Race Condition - Limit Bypass Scanner
Exploits race conditions to bypass rate limits and quotas.
What is Race Condition - Limit Bypass?
Rate Limit Bypass race conditions occur when rate limiting or quota enforcement isn't atomic. Attackers send many requests simultaneously, and before any request increments the counter, all requests pass the limit check. This allows exceeding intended limits for API calls, voting, coupon usage, or resource allocation.
Why is This Important?
Rate limits protect against abuse, brute force, and resource exhaustion. Bypassing them enables credential stuffing, vote manipulation, free tier abuse, coupon stacking, and denial of service. A system designed for 100 requests/minute might receive thousands, potentially causing financial loss or system compromise.
How It Works
1. Attack Surface Mapping
Identifies complex attack vectors including race conditions, desync points, and logic flaws in your application.
2. Advanced Exploitation
Executes sophisticated attack techniques that bypass traditional security controls and detection mechanisms.
3. Impact Assessment
Demonstrates real-world impact with detailed exploitation chains and business risk analysis.
Key Capabilities
Expert-level security testing for sophisticated vulnerabilities that evade traditional scanning tools.
- Race condition and timing attack detection
- Request smuggling and desync analysis
- Business logic flaw identification
- Chained exploit development
- Protocol-level vulnerability testing
Frequently Asked Questions
How do rate limit bypass attacks work?
The limit check happens: read counter → check if under limit → process request → increment counter. Attackers send parallel requests that all read the same (under limit) counter value simultaneously.
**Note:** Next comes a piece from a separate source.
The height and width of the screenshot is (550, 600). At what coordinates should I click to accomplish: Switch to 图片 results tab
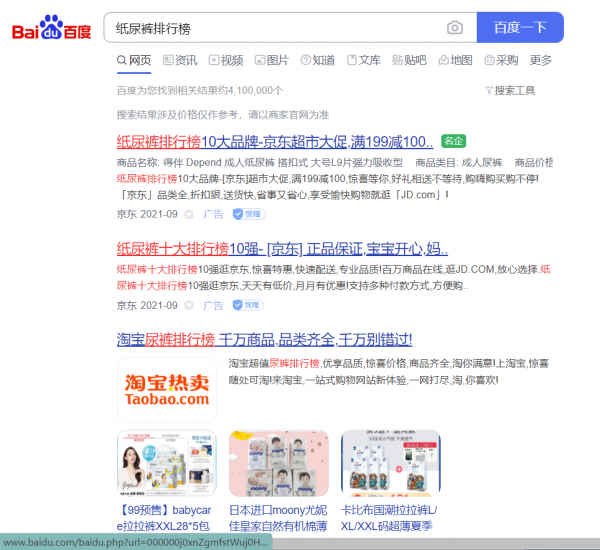(271, 60)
Each passes the check before any increments the counter.
What techniques are used to exploit this?
Techniques: HTTP/1.1 pipelining, HTTP/2 multiplexing, multiple parallel connections, distributed requests from different IPs, precise timing synchronization, exploiting load balancer distribution, and targeting stateless rate limiters that don't share state between nodes.
How can I test for rate limit race conditions?
Testing approaches: use tools like Turbo Intruder for precisely-timed parallel requests, single-packet attacks in HTTP/2, script-based concurrent request flooding, testing across multiple IP addresses, and comparing actual vs. allowed request counts.
How do I implement race-proof rate limiting?
Solutions: use atomic increment-and-check operations (Redis INCR), implement sliding window algorithms with atomic counters, use distributed rate limiters with proper synchronization, apply limits before processing begins, and consider token bucket algorithms with atomic token consumption.